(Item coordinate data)
════
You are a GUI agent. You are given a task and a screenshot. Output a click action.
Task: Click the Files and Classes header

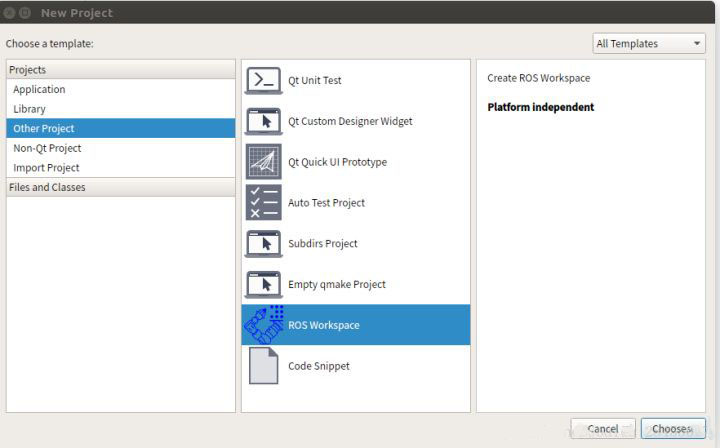[48, 187]
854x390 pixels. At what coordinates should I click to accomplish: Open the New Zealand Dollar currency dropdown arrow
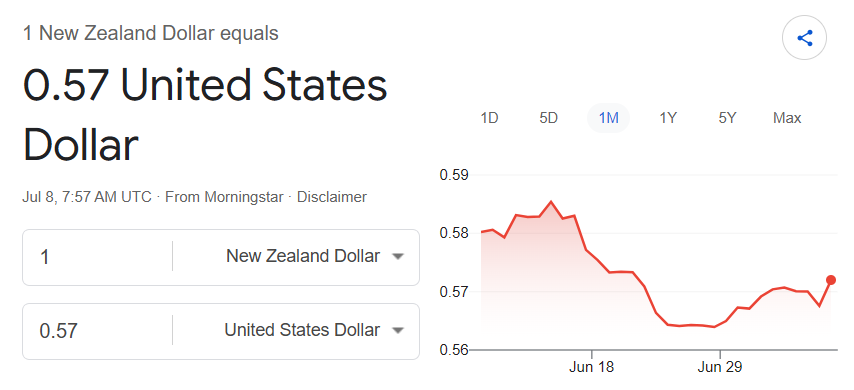[398, 257]
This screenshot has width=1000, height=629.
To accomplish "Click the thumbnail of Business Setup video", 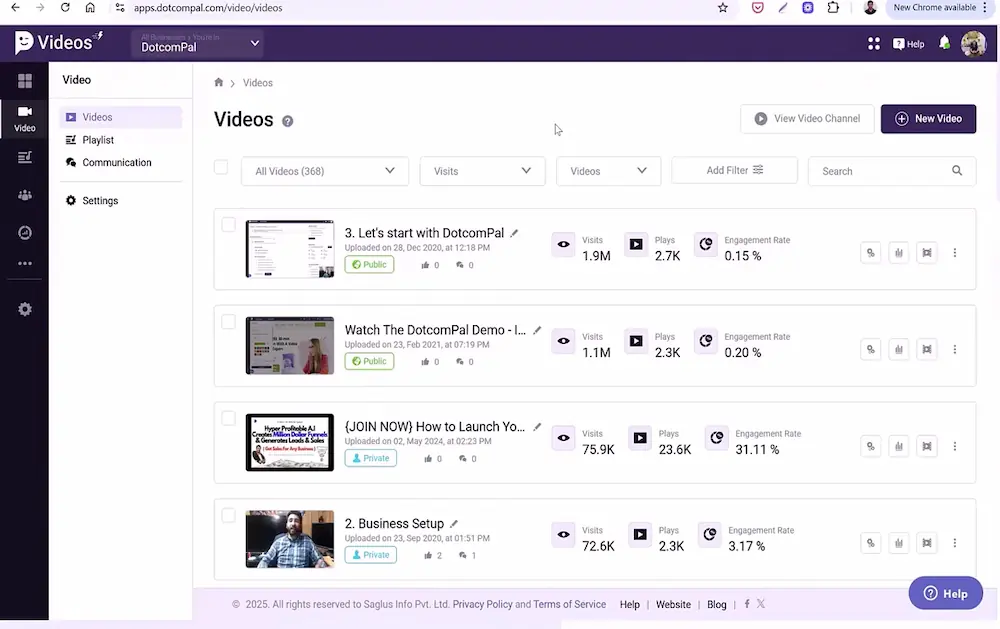I will (290, 539).
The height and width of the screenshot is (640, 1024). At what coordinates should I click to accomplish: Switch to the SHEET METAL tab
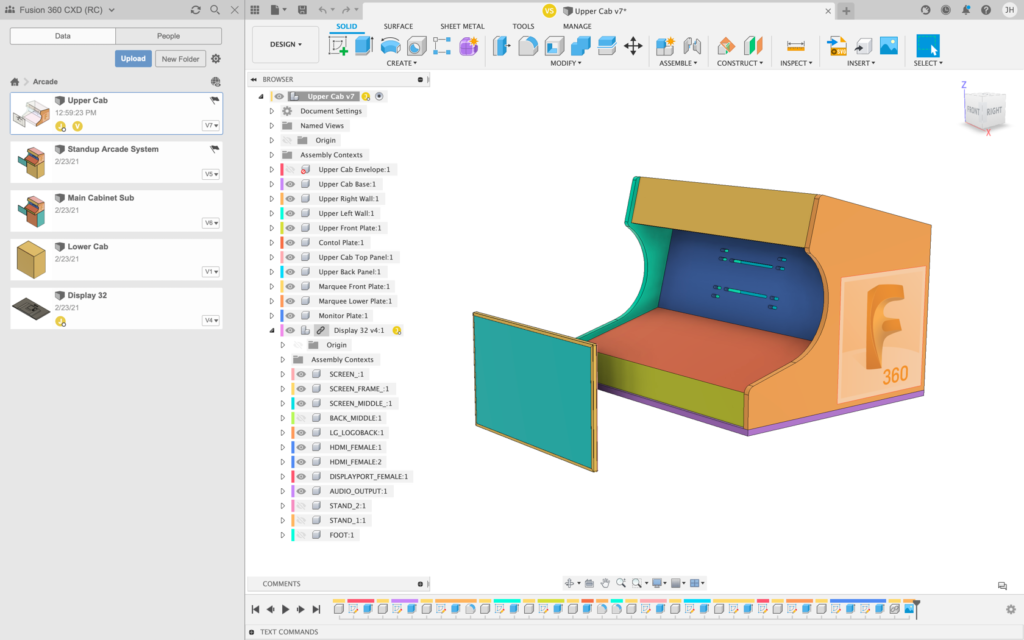(x=461, y=26)
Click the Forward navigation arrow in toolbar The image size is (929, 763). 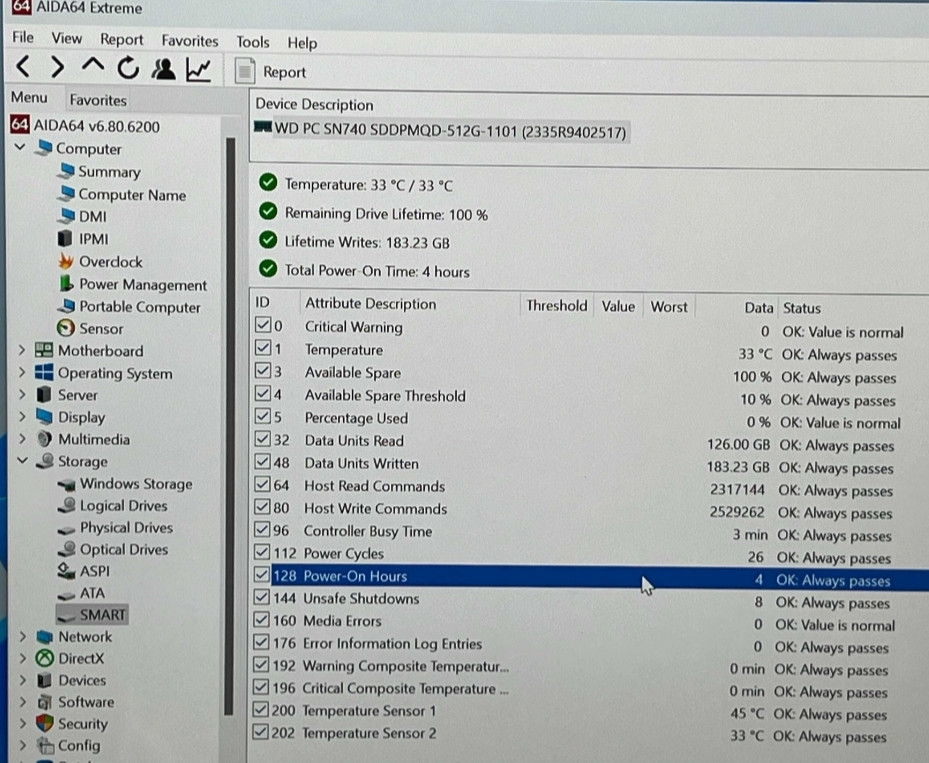point(58,68)
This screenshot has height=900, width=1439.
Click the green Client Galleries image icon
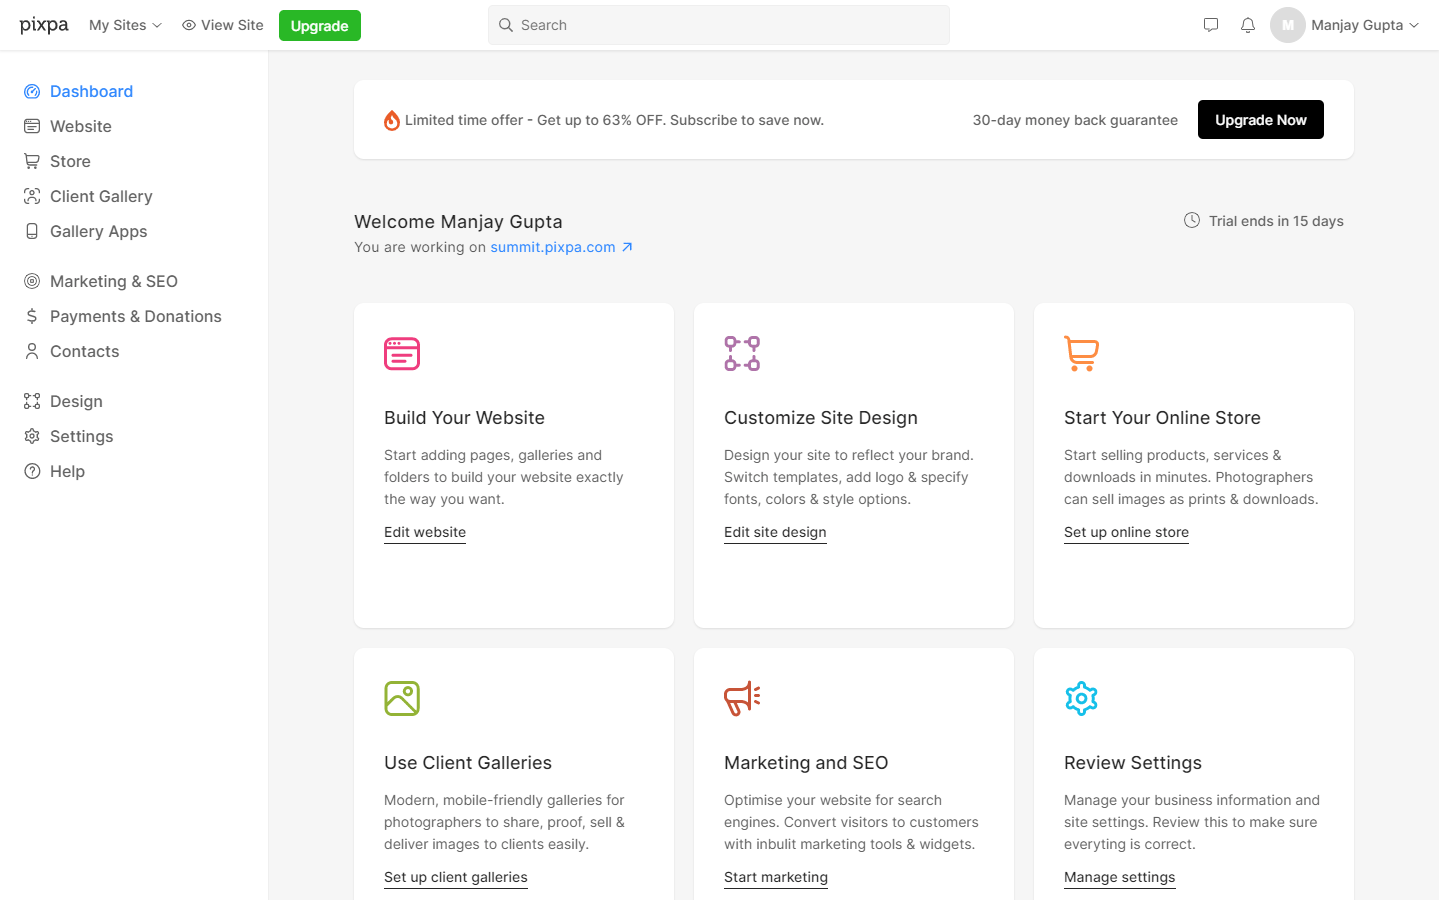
════
- _Given problem_: Copy the records word for word, starting at the line that contains "This screenshot has height=900, width=1439." and continuing through the end of the records. Leave out the pictures.

- _Written answer_:
This screenshot has height=900, width=1439.
Click the green Client Galleries image icon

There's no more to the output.